PostPosted: Wed May 28, 2003 11:20 pm    Post subject: Reply with quote

Here's my take...

Confucianism structures the human interaction hierarchy, rather militantly defining a chain of command for respect and devotion. This mode of thought is tangible, measurable, result driven. One can see a falacy and criticize. It is a surface level doctrine. Less emphasis is placed on the conscience, opposite to the internal conflict of sin, for which our ancestors repented. In a culture of guilt, one can sin without action, a thought-sin. These internal moral trangressions are alien to Chinese philosophy.

Face has everything to do with Confucianism. Industrialization and development have tacked on a few more levels to the hierarchy.

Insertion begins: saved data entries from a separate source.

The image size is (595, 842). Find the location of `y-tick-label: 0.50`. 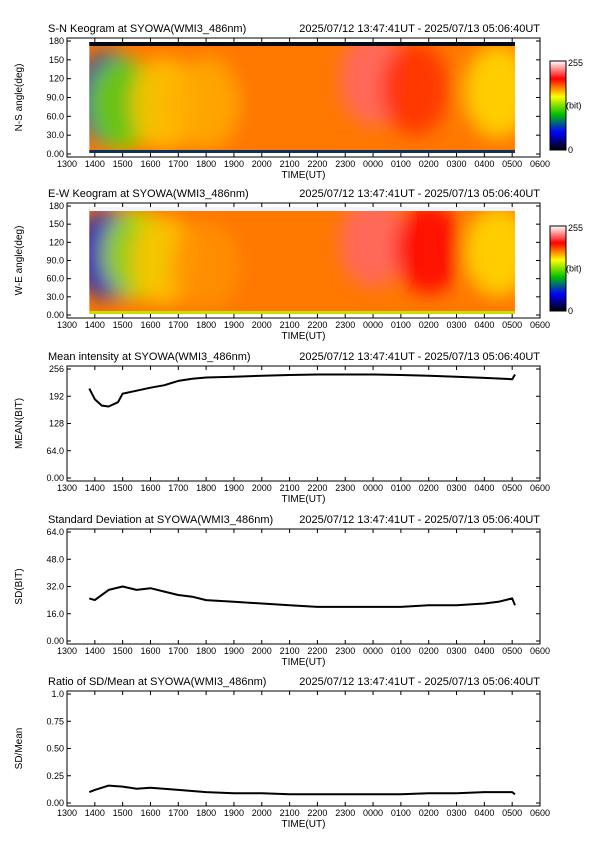

y-tick-label: 0.50 is located at coordinates (55, 749).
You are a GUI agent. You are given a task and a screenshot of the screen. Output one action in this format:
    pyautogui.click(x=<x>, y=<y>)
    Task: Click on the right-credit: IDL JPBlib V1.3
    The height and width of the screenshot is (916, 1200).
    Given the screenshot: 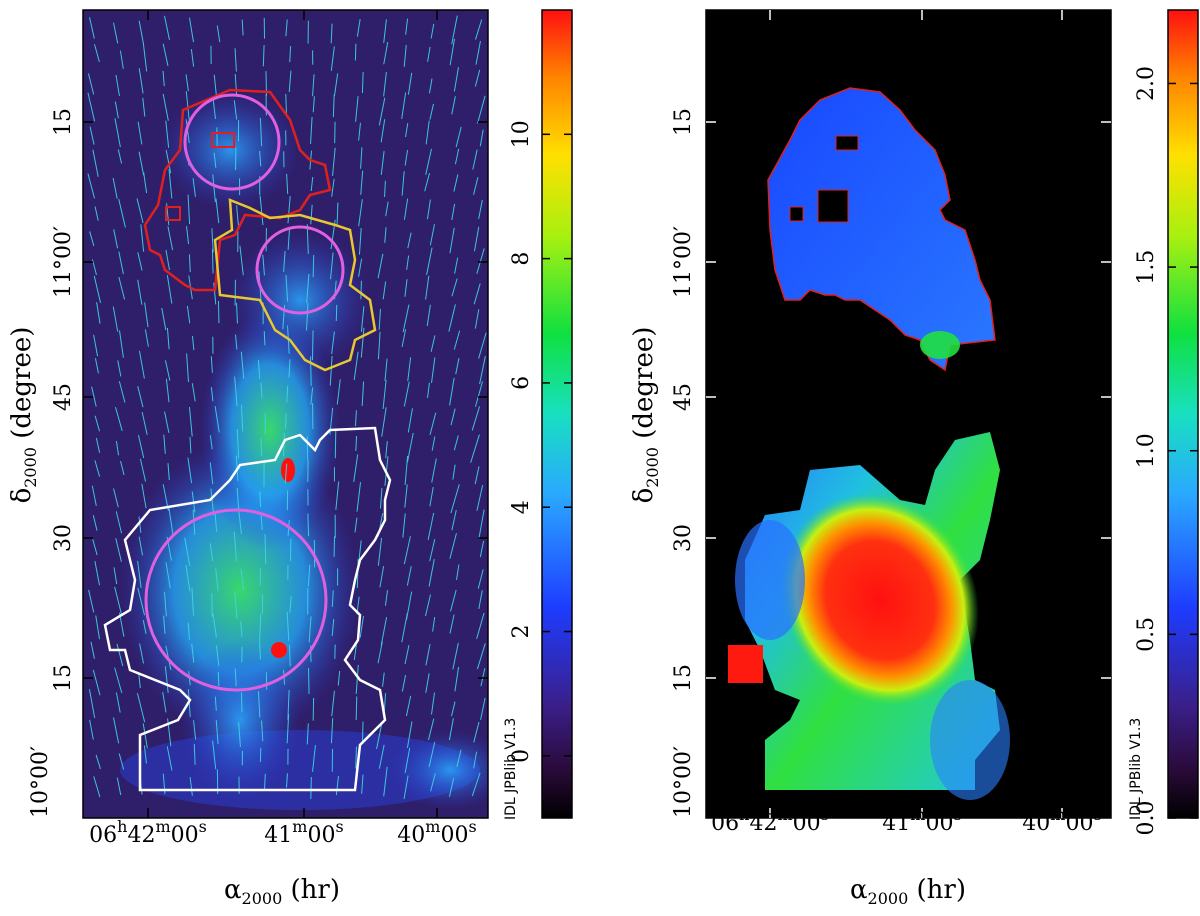 What is the action you would take?
    pyautogui.click(x=1136, y=769)
    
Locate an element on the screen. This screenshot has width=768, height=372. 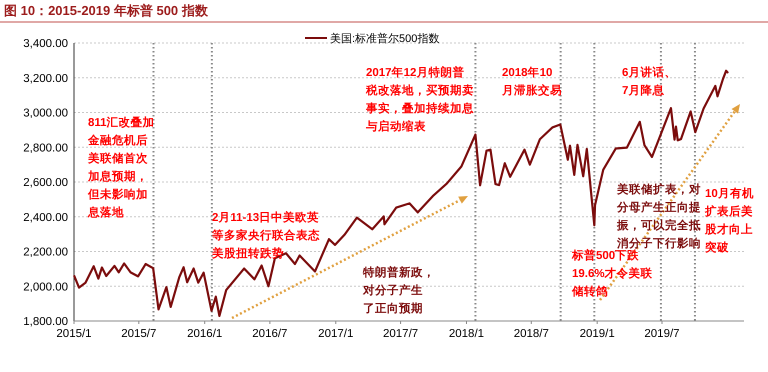
y-tick-label: 2,600.00 is located at coordinates (46, 183).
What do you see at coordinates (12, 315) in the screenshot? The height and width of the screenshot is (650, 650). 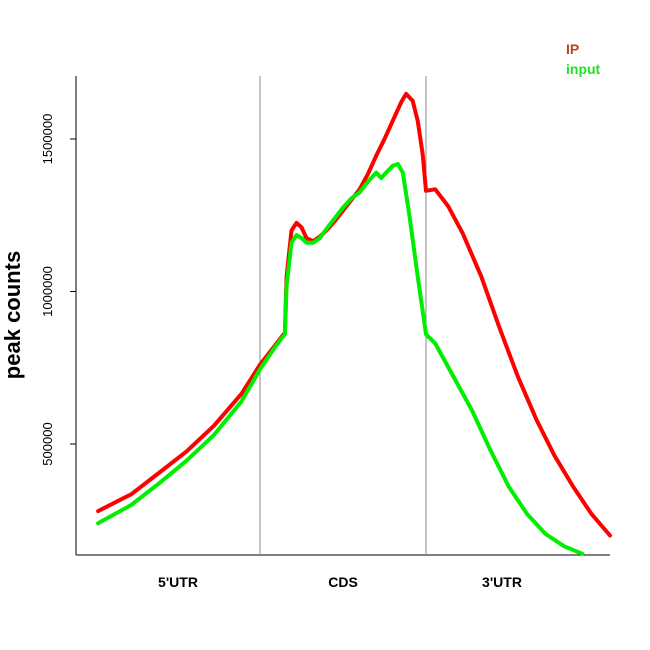 I see `y-axis-label: peak counts` at bounding box center [12, 315].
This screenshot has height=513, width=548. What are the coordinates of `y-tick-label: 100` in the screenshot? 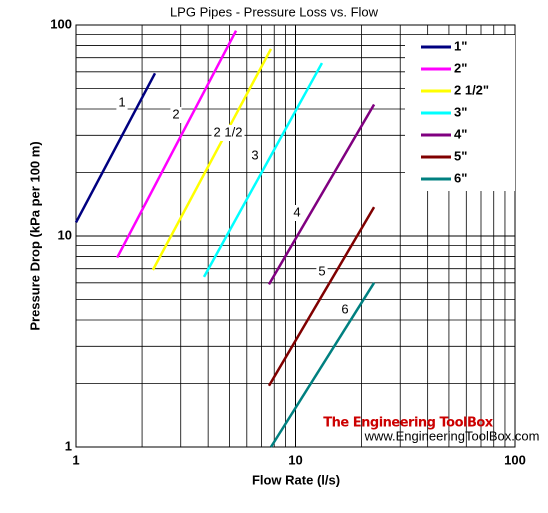 It's located at (61, 24).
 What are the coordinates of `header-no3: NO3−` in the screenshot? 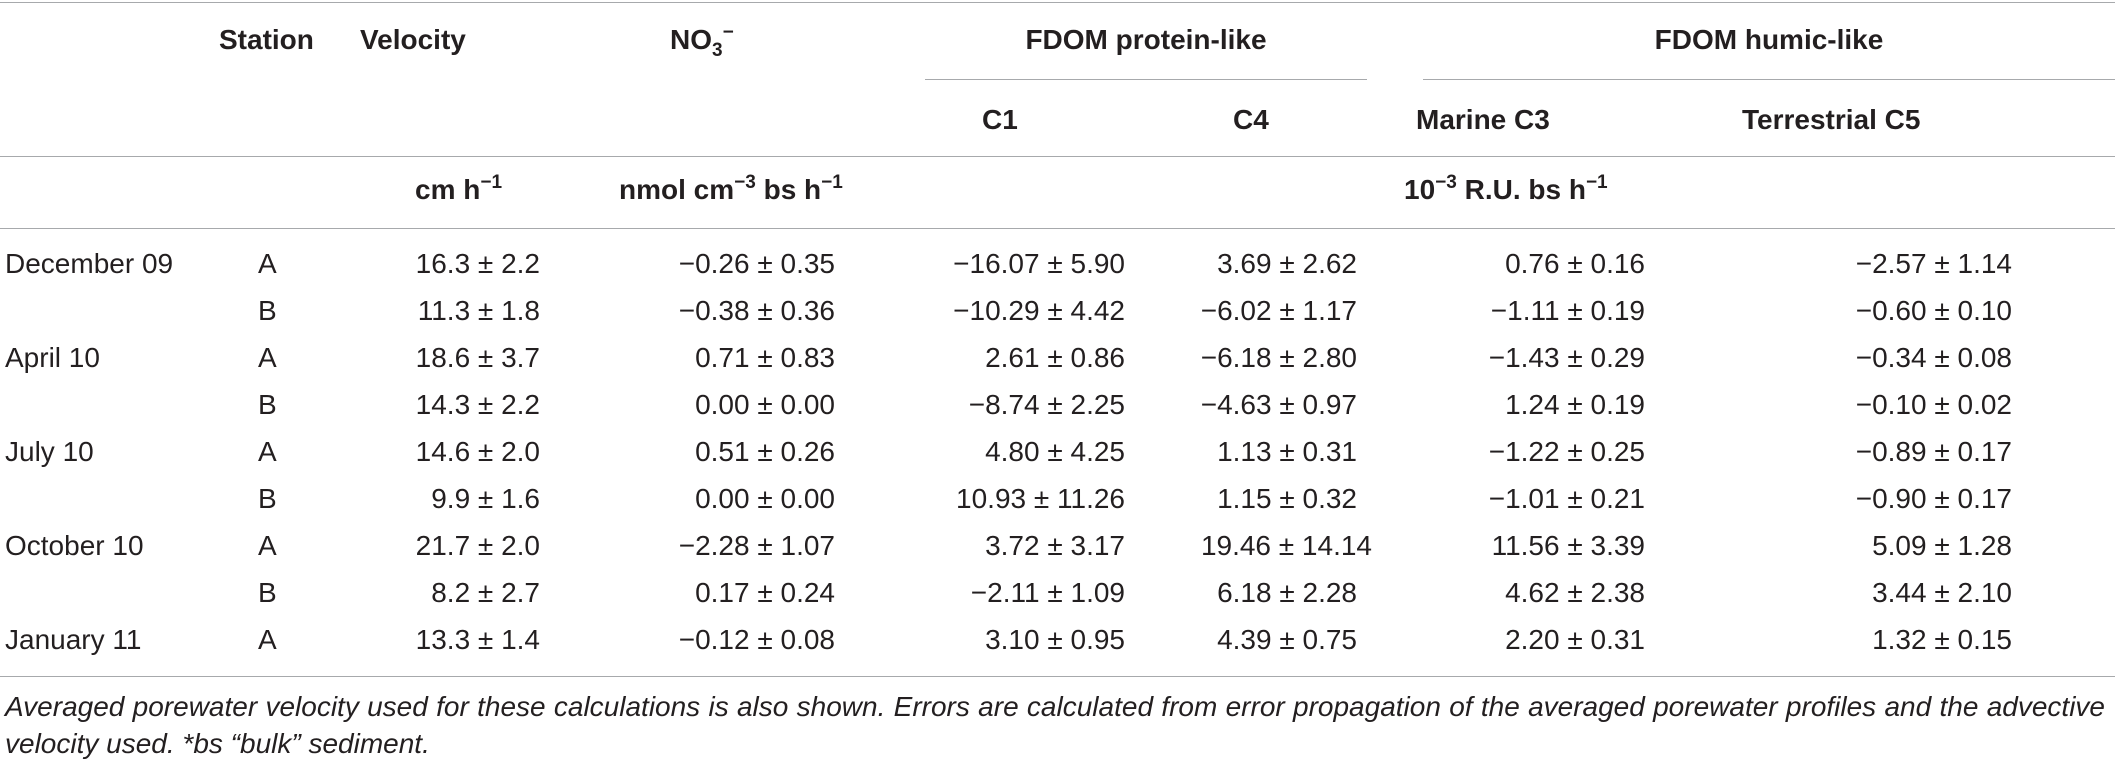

The creation of middle, upper-middle classes, and the idea of climbing between them, complicates the structure. Previously, one may have desired to be the emperor, while realizing the impossibility. Now, one can improve their status in society rapidly, and the ambition to do so, to be treated so, is apaprent in a superficial show of wealth. This is what I imlpied in "a slightly bastardized" version of Confucianism.

Again, the more benevolent facets of the philosophy are deeply ingrained, just less observable. Bubbling deep in the core of small communities. They need another wise-(wo)man, though s/he'd be laughed out of popularity for his/her funny hair.